An effective way to build a Win-Win situation or any type of good relationship with people is to first seek to understand them. In order to do this, you have to improve your listening skills. As Covey states, there are 4 stages of listening:
2. Pretending to Listen
3. Attentive Listening
4. Empathic Listening
To reach the 4th level (Emphatic Listening) means that you are inside someone else’s frame of reference by ‘listening’ to their body language, tone, expression, and feelings. This is the first big step for productive communication and interaction.

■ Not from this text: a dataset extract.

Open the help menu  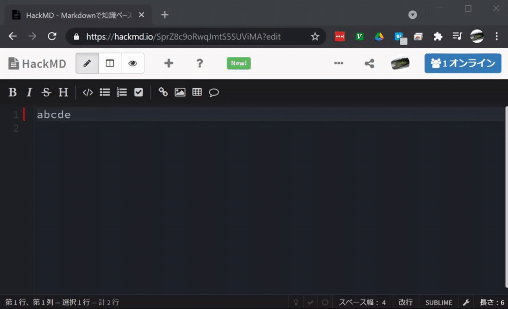(x=200, y=63)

We often get up to the 3rd stage (Attentive Listening) of listening and we are under the impression that this is always more than enough. Consequently, we have these autobiographical responses:
a) Evaluate (agree or disagree)
b) Probe (ask questions from our own frame of reference)
c) Advice (give counsel based on our own experience)
d) Interpret (explain people’s actions based on our own motivations)
These responses don’t always reach and satisfy other people’s needs. On the other hand, by listening empathically (4th level), we can get beyond a surface-level, transactional exchange and have a real impact. By deeply understanding other people’s issues and satisfying their needs, then we can move onto being productive and be understood by them too. When we rush in response without understanding first, it’s similar to this:
Suppose you’ve been having trouble with your eyes and you decide to go to an optometrist for help. After briefly listening to your complaint, he takes off his glasses and hands them to you. “Put these on,” he says, “I’ve worn this pair of glasses for 10 years now and they’ve really helped me. I have an extra pair at home; you can wear these.” So, you put them on, but it only makes the problem worse. “This is terrible!” you exclaim. “I can’t see a thing!” “Well, what’s wrong?” he asks. “They work great for me. Try harder.” “I’m trying,” you insist, “Everything is a blur.” “Well, what’s the matter with you? Think positively.” “Okay, I positively can’t see a thing.” “Boy, you are ungrateful!” he chides, “And after all, I’ve done to help you!”
What are the chances you’d go back to that optometrist the next time you need help? Not very good, I would imagine. You don’t have much confidence in someone who doesn’t diagnose before he or she prescribes. This is, of course, a symbolic example, nothing that would happen when visiting a doctor, but you get the picture.